Inizialmente i sintomi del ragazzino avevano fatto pensare a un caso di Covid, particolarmente aggressivo. Ma dalle analisi è invece risultato che è stato colpito da Leptospirosi, una malattia infettiva acuta causata da batteri.
Il giovanissimo si è sentito male lunedì 17 agosto, con febbre molto alta che non accennava a scendere.
E’ stato perciò ricoverato nel reparto di Pediatria dell’ospedale Bolognini a Seriate. Ma le sue condizioni sono ulteriormente peggiorate.

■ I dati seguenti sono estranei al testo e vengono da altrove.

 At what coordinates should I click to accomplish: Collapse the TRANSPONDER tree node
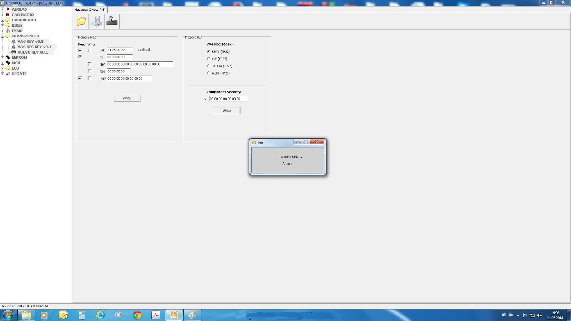[x=3, y=36]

Nella notte si è deciso il suo trasferimento in Rianimazione a Milano, dove è stato sedato e intubato.
Per fortuna, le sue condizioni sembrano ora gradualmente migliorare. Si è risvegliato ed è riuscito a parlare col papà in videochiamata.
La Leptospirosi è una infezione generalmente trasmessa dagli animali domestici all’uomo. Il contagio può avvenire tramite urina o acqua contaminata che la contiene.
Le leptospire penetrano nell’organismo attraverso abrasioni o tagli su pelle e mucose esposte: congiuntivale, nasale e orale.
L’incubazione va da 2 a 20 giorni. In una prima fase, detta setticemica, esordisce all’improvviso con sintomi quali cefalea, dolori muscolari gravi, brividi, febbre ricorrente, superiore a 39°C, tosse e dolore toracico.
Dal terzo giorno compaiono manifestazioni oculari, come iperemia congiuntivale, dolore oculare, fotofobia e uveite. Proprio questi sintomi avevano fatto temere un caso di coronavirus.
La seconda fase, detta immune, si verifica tra il sesto e il dodicesimo giorno di malattia e coincide con la comparsa nel sangue degli anticorpi. La febbre si ripresenta; possono subentrare eruzioni cutanee, meningite e segni di compromissione epato-renale.
La leptospirosi è particolarmente rischiosa per le donne in gravidanza, perché può provocare un aborto.